The measurements of the swept-source OCT images showed that the most protruded point in the posterior fundus was significantly more posterior and farther from the fovea in eyes with non-highly myopic TDS than those with highly myopic TDS. These findings suggest that in eyes with highly myopic TDS, the protrusion of the lower globe include the fovea whereas it mainly occurs below the fovea in eyes with non-highly myopic TDS. When the fovea is not included in the protrusion of the lower globe and is not posteriorly dislocated, their axial length is not so long.

Our previous studies showed that even in highly myopic eyes without apparent features of TDS, the inferior sclera still tends to expand more than the other areas.23, 24 This suggests similarities in the developmental mechanism of eye deformities in eyes with TDS and with high myopia.

TDS is generally considered a congenital anomaly, which is due to a partial non-closure of the embryonic fissure.1 However, owing to a lack of long follow-up data from childhood, it is unclear whether both the disc anomalies and inferior staphylomas co-exist at birth or whether the inferior staphyloma develops or deepens later in life. Although we have shown that the lamina cribrosa sloped posteriorly in the swept-source OCT images, it is not clear if this sloping of the lamina is a cause or a result or just a complication of an inferior staphyloma. Inferring from the similarities of the deformities in eyes with TDS and eyes with high myopia without TDS, the essential pathology of TDS might be a posterior bulge involving a wide area of inferior globe. The appearance of the optic disc might be influenced only by the relationship between the attachment site of the optic nerve and the upper edge of posterior bulge. These points need to be evaluated in a long-term longitudinal follow-up studies.

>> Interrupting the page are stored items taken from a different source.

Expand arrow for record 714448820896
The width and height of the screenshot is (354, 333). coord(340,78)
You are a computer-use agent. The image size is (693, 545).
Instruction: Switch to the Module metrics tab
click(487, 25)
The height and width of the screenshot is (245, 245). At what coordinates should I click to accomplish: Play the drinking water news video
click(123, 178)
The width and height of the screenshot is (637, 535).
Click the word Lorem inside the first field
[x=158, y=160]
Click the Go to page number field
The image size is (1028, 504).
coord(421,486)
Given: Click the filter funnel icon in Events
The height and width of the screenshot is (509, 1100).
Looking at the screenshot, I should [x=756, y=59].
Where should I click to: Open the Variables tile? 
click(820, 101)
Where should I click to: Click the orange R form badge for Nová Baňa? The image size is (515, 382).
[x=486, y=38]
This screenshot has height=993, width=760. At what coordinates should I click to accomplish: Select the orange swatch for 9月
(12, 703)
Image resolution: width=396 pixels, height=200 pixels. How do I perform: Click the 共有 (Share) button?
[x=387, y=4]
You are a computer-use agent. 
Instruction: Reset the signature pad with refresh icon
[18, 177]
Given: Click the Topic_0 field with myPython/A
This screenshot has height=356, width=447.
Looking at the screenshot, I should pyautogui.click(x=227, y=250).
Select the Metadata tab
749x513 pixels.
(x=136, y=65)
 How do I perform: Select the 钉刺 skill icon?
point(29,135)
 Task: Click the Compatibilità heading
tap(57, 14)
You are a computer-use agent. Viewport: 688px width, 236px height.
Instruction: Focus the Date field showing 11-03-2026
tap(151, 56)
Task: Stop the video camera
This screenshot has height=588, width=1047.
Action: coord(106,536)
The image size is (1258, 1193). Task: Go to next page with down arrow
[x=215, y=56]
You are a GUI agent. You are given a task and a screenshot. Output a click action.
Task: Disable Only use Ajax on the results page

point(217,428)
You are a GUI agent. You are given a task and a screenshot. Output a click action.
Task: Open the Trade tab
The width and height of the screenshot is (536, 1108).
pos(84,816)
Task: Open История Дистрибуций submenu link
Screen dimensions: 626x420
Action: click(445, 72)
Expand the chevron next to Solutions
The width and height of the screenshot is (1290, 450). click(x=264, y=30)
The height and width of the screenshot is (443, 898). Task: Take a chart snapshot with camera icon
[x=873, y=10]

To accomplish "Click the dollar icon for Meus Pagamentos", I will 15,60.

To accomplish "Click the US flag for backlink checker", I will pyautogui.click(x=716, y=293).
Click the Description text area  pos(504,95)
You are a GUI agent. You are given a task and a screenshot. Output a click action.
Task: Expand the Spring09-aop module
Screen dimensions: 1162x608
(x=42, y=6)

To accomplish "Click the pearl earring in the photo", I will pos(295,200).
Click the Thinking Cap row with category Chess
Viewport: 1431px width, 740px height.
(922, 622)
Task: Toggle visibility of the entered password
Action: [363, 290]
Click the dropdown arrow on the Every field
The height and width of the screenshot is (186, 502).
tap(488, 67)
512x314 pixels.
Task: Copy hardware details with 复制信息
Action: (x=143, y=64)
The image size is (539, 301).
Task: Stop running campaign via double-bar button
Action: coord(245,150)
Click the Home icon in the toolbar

There are several limitations in this study. The number of the patients was not large especially the non-highly myopic eyes with TDS. The optic disc was examined by swept-source OCT in all the patients but the area centered on the fovea was not examined in all the patients. Not all the eyes with TDS were examined by 3D MRI. We carefully diagnosed TDS by a definition based on stereoscopic fundus photographs and the classification was determined by the agreement of three authors. However, it might be difficult to exclude the possibility that the myopic disc tilt (usually temporal or lower-temporal direction) because of high myopia was misdiagnosed as TDS in highly myopic TDS groups. Despite these limitations, we believe that the analyses of the optic disc and posterior scleral curvature by swept-source OCT, and the analyses of the shape of the eye by 3D MRI have provided important evidence for the development of TDS and how it affects the optic nerve.

In conclusion, we investigated the abnormalities of the deep structures in the optic nerve by swept-source OCT and also the shape of the eye by 3D MRI in eyes with TDS. Also, the eye deformity in the inferior fundus was common in both non-highly myopic TDS and highly myopic TDS. These informations should be useful in determining the pathogenesis of TDS.